Feature Type

[X] Adding new functionality to pandas
[X] Changing existing functionality in pandas
[ ] Removing existing functionality in pandas

Problem Description

When dealing with unbalanced large amount of data, I wanted to subsample training data according to its corresponding propotion of label column.

For example, if female acounts for 90% and male accounts for 10 % of the whole datasets of size 100,000 rows, I wish pandas can provide an API to subsample 10,000 rows with 90% of female and 10% of male.

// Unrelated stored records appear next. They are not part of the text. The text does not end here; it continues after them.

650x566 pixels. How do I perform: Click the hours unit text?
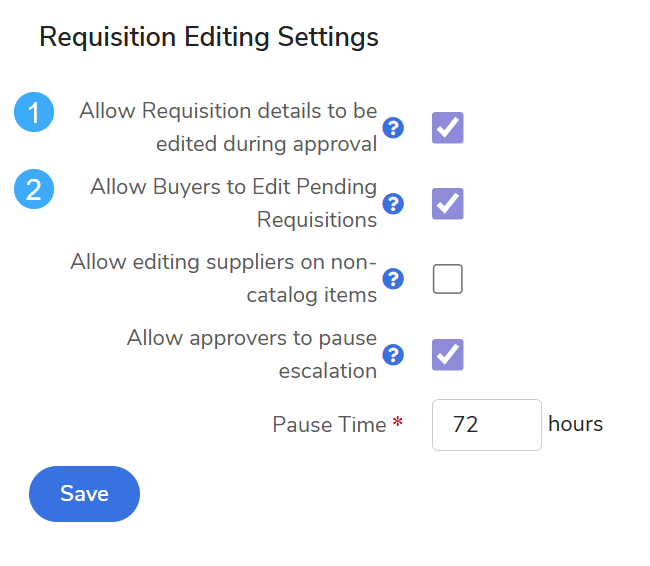tap(575, 424)
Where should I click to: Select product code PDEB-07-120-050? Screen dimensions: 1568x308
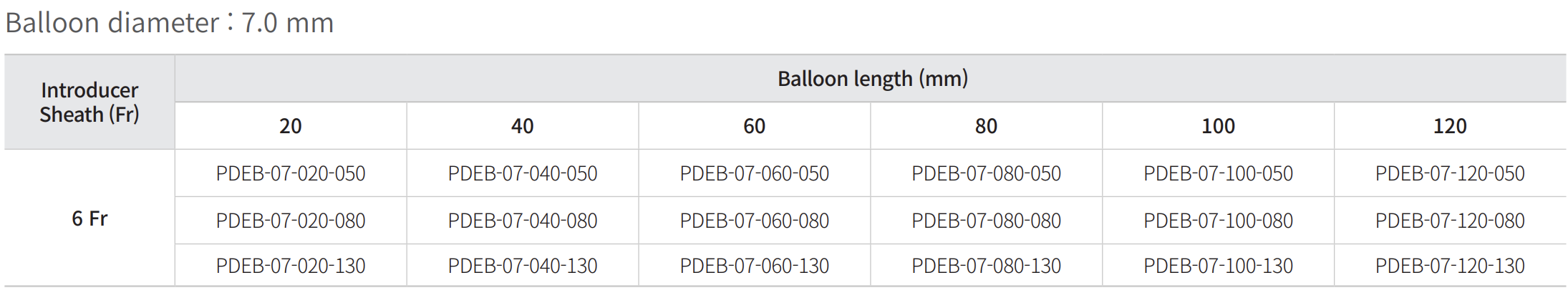pos(1450,173)
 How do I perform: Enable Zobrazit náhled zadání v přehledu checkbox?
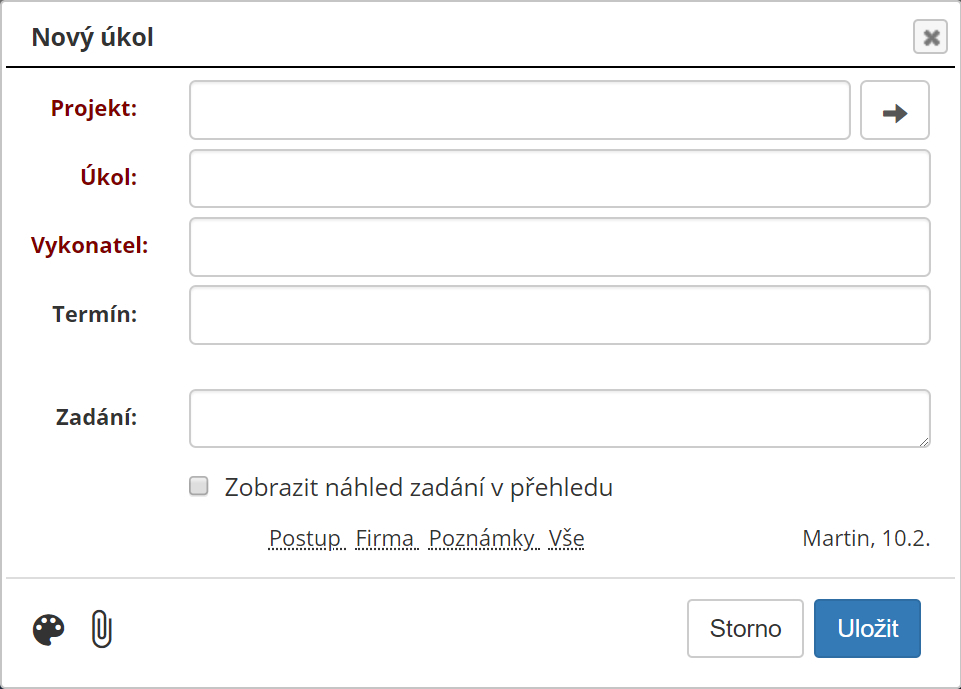click(x=199, y=486)
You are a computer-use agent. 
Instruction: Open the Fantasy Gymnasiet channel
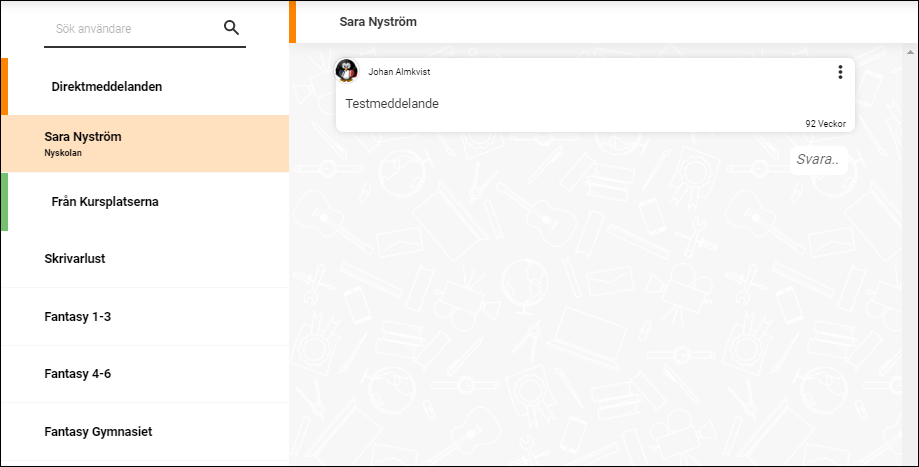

I found that the similar functions in pandas only provide subsampling with groupby and specified number(or fraction) of data such as issue #33777, but it is slightly different from the API I proposed above.

Feature Description

Propotionate stratified subsampling implemented as follows: First we will calculate the propotion of each group in df[column_name], stratified subsample according to this propotion and return the concatenated dataframe.

import pandas as pd

def propotionate_sampling(df, column_name, sample_num):
    '''
    Propotionate Stratified Samping: sampling according to the propotion of data of genre
    Parameters
    ----------
    df: input pandas dataframe
    column_name: string, the column we want to groupby
    sample_num: int, number of output subsample
    '''
    sampling_num = dict()
    sample_df = pd.DataFrame()

    total_entry = float(len(df))
    count_lst = [int(sample_num * (count / total_entry)) for count in df[column_name].value_counts().tolist()]
    name_lst = df[column_name].value_counts().index.tolist()
    for genre_name, genre_count in zip(name_lst, count_lst): sampling_num[genre_name] = genre_count

    for group, gb_df in df.groupby(column_name):
        sample_df = pd.concat([sample_df, gb_df.sample(n=sampling_num[group])])

    return sample_df

Alternative Solutions

None

Additional Context

240 and #33777 are both related to stratrified sampling, but they are not talking about the propotionate (or propotional) subsampling

I've been dealing with unbalanced data in this semester and I found that propotionate stratified sampling helps me better in sampling from training data than merely stratified sampling a fixed amount of data in each group because I still wanted to keep the unbalance feature in my sample. So, I think that perhaps it would be better for pandas to add this feature.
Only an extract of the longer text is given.